Background: To monitor accurately injury incidence trends, indicators should measure incidence independently of extraneous factors. Frequencies and rates of New Zealand's serious non-fatal self-harm indicators may be prone to fluctuations in reporting owing, for example, to changing social norms. Hence, they have been considered provisional.

Aim: To validate empirically the serious non-fatal self-harm indicators.

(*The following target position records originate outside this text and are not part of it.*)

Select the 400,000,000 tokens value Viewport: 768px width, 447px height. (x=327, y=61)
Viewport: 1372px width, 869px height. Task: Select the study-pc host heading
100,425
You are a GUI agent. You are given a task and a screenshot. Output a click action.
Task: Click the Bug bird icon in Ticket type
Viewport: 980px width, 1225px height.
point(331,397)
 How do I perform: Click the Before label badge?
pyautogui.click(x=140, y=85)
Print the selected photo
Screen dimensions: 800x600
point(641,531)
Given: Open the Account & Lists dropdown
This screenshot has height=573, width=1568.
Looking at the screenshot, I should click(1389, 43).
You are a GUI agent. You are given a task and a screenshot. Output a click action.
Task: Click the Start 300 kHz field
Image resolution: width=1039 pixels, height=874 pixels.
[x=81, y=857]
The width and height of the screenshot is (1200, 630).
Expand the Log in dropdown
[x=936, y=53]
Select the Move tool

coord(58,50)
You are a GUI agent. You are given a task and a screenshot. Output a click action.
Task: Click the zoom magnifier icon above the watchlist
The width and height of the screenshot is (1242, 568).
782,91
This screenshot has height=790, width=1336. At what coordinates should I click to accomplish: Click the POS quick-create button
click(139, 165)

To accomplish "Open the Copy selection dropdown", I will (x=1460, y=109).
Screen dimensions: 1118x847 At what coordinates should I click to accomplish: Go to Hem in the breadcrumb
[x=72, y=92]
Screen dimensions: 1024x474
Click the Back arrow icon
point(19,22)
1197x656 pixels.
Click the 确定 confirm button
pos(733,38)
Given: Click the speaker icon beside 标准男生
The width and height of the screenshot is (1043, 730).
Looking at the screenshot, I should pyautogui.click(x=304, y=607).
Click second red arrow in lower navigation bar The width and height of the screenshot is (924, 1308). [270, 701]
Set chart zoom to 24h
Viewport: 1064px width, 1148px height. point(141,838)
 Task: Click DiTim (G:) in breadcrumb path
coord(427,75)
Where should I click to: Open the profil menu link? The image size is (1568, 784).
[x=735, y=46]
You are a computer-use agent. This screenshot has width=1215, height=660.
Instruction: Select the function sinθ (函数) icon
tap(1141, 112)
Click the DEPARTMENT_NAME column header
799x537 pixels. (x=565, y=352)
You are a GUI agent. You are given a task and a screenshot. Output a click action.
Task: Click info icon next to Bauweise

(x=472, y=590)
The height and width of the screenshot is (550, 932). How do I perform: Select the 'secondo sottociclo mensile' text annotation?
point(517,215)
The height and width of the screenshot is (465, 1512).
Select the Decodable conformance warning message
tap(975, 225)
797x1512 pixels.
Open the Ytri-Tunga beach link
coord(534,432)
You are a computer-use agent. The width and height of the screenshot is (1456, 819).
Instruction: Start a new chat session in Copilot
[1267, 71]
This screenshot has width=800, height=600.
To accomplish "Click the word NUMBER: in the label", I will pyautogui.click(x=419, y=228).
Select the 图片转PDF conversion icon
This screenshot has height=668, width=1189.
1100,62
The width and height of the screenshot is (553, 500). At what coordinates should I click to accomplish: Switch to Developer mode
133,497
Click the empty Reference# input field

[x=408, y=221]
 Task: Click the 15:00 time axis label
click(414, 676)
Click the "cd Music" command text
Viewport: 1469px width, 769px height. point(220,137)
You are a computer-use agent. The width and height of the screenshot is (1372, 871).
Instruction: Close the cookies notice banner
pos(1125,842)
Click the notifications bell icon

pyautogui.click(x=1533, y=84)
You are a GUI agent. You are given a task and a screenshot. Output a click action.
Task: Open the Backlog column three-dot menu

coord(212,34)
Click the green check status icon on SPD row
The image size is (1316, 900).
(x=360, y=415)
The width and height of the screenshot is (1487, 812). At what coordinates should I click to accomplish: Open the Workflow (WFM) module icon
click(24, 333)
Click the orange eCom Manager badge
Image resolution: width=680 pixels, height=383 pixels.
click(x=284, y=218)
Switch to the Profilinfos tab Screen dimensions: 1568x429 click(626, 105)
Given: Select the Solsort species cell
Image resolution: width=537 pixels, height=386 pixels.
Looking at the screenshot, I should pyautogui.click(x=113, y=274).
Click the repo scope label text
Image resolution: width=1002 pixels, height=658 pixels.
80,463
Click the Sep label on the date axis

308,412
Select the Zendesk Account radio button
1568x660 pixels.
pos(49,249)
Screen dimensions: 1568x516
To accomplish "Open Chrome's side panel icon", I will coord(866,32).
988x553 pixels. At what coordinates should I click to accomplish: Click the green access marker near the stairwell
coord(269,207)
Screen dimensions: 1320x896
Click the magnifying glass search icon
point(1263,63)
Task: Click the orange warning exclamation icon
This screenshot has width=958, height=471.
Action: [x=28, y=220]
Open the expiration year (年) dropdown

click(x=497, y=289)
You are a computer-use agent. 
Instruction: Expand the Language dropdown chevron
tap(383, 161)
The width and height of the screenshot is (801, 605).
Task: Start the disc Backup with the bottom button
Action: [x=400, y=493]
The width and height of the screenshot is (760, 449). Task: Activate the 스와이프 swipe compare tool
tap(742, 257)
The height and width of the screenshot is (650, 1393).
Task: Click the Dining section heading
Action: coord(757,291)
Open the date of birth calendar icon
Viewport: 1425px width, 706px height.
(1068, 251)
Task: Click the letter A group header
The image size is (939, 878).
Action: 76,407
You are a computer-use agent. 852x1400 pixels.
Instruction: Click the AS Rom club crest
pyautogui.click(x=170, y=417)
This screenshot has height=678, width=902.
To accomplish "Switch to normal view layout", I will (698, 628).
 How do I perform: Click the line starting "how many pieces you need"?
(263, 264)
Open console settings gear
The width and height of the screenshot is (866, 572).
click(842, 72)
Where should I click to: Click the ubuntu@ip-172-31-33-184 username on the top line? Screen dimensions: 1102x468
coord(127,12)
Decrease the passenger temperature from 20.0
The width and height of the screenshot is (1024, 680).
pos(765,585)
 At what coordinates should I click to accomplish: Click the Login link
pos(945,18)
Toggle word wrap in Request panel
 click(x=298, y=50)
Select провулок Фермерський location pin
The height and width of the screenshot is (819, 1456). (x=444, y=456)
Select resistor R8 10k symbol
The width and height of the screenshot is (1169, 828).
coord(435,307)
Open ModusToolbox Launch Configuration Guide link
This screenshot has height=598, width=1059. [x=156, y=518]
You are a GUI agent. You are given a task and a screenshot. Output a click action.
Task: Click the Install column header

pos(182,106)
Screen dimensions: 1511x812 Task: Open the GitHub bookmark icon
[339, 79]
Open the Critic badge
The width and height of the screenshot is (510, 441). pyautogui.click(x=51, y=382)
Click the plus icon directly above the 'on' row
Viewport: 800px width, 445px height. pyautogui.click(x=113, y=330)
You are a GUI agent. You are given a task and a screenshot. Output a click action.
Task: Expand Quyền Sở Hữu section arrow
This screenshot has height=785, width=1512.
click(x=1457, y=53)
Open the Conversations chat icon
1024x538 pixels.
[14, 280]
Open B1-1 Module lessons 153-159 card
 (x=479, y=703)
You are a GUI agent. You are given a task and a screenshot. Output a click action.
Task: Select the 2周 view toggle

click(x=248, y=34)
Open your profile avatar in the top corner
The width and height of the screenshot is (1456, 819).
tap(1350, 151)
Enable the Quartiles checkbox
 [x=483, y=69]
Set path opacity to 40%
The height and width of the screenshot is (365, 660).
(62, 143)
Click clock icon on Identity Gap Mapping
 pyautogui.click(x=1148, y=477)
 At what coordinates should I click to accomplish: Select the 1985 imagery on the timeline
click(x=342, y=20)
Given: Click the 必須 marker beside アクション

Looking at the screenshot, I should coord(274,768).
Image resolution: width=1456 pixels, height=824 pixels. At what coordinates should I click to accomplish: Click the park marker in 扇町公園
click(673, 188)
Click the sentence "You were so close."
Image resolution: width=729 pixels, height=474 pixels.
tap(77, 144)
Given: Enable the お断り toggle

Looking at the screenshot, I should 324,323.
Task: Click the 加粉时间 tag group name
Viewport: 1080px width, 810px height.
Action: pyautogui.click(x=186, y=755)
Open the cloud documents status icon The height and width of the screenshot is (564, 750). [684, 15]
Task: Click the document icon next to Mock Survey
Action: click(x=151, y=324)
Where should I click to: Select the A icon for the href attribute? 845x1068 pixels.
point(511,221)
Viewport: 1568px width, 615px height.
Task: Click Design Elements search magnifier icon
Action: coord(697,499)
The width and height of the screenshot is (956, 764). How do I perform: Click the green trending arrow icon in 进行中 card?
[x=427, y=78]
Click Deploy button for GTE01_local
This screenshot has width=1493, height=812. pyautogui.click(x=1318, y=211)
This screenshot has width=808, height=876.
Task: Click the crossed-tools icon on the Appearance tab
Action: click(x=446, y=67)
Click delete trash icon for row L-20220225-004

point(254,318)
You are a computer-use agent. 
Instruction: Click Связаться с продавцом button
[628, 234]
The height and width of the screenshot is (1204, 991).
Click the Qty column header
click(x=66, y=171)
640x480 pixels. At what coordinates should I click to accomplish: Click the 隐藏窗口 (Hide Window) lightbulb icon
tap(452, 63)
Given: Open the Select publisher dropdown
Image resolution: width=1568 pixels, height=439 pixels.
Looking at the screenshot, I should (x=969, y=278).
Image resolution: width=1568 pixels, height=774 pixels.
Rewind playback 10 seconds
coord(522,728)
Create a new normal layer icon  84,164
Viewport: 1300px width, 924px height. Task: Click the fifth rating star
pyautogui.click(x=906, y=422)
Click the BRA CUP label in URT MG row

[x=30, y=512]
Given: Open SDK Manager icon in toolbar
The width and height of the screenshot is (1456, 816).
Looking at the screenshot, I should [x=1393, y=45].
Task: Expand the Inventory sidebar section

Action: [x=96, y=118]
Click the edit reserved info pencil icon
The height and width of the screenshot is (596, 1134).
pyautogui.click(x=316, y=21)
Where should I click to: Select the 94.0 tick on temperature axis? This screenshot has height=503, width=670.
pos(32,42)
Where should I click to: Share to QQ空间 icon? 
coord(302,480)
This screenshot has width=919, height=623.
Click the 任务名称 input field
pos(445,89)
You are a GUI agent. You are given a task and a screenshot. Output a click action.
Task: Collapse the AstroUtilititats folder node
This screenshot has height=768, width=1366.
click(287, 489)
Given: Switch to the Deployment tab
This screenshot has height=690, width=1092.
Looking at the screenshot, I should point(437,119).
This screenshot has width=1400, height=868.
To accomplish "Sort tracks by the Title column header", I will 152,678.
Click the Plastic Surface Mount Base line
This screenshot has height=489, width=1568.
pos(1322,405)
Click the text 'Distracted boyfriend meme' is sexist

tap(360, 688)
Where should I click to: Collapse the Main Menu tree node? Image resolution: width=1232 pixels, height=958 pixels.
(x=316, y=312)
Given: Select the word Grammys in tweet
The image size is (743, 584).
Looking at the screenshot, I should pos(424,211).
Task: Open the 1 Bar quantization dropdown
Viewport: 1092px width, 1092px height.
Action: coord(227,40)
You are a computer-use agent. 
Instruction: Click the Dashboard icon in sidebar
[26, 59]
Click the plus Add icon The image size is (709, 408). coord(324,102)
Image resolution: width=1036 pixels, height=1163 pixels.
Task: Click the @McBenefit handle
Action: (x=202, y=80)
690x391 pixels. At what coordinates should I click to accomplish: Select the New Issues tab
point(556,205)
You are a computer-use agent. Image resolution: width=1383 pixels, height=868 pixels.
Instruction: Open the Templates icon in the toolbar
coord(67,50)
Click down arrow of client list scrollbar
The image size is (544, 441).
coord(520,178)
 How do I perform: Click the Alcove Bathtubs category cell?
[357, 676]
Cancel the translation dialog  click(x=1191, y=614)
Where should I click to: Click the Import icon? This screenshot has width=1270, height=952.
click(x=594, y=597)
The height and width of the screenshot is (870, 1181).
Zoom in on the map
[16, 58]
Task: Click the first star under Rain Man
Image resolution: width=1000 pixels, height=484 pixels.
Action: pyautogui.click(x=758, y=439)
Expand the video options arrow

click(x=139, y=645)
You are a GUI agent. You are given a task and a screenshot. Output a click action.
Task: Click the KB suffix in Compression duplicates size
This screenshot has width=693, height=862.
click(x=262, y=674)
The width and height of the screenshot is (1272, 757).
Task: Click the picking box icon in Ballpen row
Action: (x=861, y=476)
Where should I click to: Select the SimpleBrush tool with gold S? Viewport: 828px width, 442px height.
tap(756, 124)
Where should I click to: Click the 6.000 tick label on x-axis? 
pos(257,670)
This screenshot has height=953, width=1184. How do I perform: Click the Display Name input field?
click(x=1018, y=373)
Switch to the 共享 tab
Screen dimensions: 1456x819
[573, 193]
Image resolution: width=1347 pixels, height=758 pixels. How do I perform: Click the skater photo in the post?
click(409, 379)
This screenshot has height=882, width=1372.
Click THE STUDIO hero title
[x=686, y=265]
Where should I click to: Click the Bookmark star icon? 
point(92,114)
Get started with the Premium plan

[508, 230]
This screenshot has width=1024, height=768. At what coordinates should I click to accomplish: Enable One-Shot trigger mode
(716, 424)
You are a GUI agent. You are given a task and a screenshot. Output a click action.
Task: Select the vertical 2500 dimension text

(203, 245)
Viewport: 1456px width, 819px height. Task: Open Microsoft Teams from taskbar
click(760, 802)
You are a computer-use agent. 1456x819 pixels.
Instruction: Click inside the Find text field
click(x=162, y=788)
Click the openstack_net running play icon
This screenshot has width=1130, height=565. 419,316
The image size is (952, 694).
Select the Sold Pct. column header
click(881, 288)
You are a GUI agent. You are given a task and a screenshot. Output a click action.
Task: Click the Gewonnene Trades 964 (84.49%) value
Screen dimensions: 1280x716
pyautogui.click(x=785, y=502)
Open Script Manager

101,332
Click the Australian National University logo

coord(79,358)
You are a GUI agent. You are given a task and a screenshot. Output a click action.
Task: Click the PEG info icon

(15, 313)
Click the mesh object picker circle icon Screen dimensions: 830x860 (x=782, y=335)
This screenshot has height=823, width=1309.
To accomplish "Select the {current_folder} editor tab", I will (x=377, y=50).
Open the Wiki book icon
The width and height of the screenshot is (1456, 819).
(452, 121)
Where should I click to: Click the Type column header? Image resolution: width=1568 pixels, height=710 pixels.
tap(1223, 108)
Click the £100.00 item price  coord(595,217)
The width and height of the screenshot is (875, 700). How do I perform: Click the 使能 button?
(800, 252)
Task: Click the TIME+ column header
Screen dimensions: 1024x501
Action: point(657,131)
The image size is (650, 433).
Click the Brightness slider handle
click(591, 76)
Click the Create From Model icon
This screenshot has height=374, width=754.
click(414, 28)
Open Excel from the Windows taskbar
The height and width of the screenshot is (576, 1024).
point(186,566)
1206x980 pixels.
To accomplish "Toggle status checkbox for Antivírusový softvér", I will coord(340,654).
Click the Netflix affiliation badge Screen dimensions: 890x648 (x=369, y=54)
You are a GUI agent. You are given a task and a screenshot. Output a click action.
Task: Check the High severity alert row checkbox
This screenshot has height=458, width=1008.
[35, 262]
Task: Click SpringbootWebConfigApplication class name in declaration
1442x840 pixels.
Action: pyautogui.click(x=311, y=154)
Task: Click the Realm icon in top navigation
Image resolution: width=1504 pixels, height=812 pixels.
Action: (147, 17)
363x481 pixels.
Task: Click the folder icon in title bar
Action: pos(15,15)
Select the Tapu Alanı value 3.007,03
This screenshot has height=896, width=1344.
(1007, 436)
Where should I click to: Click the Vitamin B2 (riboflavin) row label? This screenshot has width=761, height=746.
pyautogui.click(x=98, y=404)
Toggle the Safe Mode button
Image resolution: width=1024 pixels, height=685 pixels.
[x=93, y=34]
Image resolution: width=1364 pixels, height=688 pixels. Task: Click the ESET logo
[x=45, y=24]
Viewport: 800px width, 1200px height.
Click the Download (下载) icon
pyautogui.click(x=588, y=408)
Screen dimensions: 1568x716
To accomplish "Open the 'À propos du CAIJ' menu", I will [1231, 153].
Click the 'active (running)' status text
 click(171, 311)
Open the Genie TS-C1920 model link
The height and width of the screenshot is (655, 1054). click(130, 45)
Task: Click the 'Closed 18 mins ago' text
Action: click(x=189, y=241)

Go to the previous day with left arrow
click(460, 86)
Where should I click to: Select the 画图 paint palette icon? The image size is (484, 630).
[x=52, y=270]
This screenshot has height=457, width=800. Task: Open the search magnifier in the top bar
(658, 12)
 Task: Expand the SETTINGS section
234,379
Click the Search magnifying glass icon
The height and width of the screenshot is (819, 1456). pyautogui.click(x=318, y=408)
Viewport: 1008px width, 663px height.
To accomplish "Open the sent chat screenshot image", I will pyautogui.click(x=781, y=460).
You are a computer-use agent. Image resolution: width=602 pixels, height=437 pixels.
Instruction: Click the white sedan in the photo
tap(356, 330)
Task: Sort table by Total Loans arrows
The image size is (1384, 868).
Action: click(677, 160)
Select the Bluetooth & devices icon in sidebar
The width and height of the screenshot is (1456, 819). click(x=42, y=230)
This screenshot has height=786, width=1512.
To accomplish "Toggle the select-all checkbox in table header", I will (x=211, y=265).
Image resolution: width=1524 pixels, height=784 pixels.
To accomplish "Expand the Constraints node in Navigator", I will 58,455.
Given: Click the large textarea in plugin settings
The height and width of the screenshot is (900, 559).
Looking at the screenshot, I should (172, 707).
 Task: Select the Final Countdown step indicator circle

Methods: All serious non-fatal first admissions to hospital were identified and classified according to whether principal diagnosis (PDx) was injury or mental disorder, and conversely whether contributing diagnoses were mental disorder or injury. The proportion assigned self-harm external cause of injury code (E-code) was calculated for each year from 2001 to 2007. Subsequently, all cases with a self-harm E-code were identified, and the proportion with a PDx of injury and contributing diagnosis of mental disorder, or PDx of mental disorder and contributing diagnosis of injury over time, were determined.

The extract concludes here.